Source records
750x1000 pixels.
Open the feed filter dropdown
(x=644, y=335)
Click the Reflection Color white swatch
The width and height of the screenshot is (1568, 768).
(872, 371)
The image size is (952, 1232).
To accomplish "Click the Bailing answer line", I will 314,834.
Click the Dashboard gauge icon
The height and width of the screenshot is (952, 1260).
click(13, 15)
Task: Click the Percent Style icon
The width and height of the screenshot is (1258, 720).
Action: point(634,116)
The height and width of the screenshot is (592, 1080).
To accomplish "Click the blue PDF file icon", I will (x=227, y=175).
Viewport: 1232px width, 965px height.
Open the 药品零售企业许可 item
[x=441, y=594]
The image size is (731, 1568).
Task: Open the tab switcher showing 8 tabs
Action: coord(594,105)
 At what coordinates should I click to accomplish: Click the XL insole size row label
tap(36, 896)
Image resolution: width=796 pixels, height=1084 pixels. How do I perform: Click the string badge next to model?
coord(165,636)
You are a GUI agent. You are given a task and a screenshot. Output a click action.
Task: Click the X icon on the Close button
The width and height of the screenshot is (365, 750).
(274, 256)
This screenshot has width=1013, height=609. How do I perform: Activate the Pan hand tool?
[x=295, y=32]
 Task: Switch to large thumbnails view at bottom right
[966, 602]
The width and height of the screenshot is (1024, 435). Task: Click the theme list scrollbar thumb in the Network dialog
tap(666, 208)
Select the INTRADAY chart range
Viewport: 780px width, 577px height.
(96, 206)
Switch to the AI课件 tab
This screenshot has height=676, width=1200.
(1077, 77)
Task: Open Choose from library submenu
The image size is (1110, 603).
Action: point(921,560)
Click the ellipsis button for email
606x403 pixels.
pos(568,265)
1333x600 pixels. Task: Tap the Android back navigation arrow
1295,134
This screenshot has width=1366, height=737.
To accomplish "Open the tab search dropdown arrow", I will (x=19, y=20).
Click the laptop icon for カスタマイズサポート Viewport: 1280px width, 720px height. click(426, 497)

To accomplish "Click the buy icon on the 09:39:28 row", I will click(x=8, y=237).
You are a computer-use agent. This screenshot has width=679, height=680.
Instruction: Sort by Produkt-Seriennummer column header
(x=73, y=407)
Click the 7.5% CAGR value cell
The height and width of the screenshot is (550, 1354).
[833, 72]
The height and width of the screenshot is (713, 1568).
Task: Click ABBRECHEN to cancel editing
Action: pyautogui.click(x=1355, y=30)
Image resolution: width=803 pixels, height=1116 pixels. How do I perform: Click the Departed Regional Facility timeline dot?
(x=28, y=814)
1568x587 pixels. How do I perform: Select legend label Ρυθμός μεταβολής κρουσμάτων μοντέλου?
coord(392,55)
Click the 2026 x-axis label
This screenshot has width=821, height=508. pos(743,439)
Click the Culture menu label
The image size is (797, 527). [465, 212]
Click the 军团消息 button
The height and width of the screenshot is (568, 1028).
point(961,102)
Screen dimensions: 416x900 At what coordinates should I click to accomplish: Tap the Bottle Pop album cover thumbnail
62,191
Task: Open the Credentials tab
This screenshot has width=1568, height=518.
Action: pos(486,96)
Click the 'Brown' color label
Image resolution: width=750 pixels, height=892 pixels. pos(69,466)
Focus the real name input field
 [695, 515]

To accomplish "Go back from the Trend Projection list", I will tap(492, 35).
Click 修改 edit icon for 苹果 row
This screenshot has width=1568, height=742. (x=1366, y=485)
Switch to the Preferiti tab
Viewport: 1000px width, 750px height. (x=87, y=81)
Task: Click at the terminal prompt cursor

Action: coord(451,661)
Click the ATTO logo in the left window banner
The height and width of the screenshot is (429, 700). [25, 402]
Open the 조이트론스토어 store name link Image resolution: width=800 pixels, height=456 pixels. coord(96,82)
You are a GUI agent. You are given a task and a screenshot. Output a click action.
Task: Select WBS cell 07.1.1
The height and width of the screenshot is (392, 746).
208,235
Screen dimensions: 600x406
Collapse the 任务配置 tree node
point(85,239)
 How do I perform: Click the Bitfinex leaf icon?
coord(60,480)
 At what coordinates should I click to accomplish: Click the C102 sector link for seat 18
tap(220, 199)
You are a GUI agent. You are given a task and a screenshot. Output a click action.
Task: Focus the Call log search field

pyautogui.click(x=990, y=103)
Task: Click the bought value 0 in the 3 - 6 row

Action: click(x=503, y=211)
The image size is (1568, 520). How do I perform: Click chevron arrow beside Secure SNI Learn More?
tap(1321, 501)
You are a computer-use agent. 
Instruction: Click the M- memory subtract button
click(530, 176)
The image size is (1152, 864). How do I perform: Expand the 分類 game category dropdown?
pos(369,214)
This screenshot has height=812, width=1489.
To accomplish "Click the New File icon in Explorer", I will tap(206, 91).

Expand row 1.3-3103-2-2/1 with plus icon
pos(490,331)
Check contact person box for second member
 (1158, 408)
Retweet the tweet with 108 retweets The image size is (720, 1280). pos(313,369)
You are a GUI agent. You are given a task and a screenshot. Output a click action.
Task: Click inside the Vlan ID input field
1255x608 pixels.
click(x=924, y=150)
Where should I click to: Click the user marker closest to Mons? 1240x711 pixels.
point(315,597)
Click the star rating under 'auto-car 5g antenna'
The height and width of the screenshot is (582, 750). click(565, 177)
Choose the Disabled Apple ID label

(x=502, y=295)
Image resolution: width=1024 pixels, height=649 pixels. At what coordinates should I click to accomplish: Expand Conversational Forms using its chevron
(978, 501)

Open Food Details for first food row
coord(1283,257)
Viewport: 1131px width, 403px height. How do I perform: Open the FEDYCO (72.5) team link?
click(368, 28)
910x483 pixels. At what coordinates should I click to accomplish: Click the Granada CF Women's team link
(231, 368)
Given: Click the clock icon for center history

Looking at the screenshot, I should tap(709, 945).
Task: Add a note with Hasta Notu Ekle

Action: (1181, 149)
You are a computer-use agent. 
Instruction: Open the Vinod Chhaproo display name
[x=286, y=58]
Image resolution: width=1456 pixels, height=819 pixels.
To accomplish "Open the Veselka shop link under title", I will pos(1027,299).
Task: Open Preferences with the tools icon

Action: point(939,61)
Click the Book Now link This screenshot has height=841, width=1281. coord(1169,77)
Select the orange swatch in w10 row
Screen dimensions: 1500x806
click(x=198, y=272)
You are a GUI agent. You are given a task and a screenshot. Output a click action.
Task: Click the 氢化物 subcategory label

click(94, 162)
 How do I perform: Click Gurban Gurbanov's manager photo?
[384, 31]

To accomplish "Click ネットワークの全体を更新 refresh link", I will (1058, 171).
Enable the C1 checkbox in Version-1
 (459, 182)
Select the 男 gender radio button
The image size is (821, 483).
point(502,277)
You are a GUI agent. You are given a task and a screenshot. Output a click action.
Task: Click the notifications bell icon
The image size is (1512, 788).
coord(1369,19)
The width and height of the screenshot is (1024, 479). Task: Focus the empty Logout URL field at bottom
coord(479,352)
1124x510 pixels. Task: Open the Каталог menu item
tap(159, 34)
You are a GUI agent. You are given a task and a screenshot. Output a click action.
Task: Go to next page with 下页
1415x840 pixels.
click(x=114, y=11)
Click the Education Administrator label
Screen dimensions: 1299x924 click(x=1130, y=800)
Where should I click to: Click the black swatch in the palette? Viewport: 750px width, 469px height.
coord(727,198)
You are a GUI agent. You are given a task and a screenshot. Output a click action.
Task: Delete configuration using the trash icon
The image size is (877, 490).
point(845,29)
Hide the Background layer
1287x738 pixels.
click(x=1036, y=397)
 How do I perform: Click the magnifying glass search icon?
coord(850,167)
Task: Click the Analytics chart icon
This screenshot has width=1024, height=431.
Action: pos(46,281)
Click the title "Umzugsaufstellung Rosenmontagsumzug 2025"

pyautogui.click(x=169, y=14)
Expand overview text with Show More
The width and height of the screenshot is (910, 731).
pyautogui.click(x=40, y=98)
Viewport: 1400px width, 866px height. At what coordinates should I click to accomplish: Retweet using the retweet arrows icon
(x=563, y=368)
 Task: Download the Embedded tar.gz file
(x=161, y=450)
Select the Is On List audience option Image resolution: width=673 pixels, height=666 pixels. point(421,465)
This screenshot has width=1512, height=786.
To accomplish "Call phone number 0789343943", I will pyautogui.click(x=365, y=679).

▸ Task details
Your answer should consist only of the lines above between the line holding "Click the Reflection Color white swatch" and the line holding "Viewport: 1232px width, 965px height.", inclusive, each transcribed exactly.

▸ Final answer
Click the Reflection Color white swatch
The width and height of the screenshot is (1568, 768).
(872, 371)
The image size is (952, 1232).
To accomplish "Click the Bailing answer line", I will 314,834.
Click the Dashboard gauge icon
The height and width of the screenshot is (952, 1260).
click(13, 15)
Task: Click the Percent Style icon
The width and height of the screenshot is (1258, 720).
Action: point(634,116)
The height and width of the screenshot is (592, 1080).
To accomplish "Click the blue PDF file icon", I will (x=227, y=175).
Viewport: 1232px width, 965px height.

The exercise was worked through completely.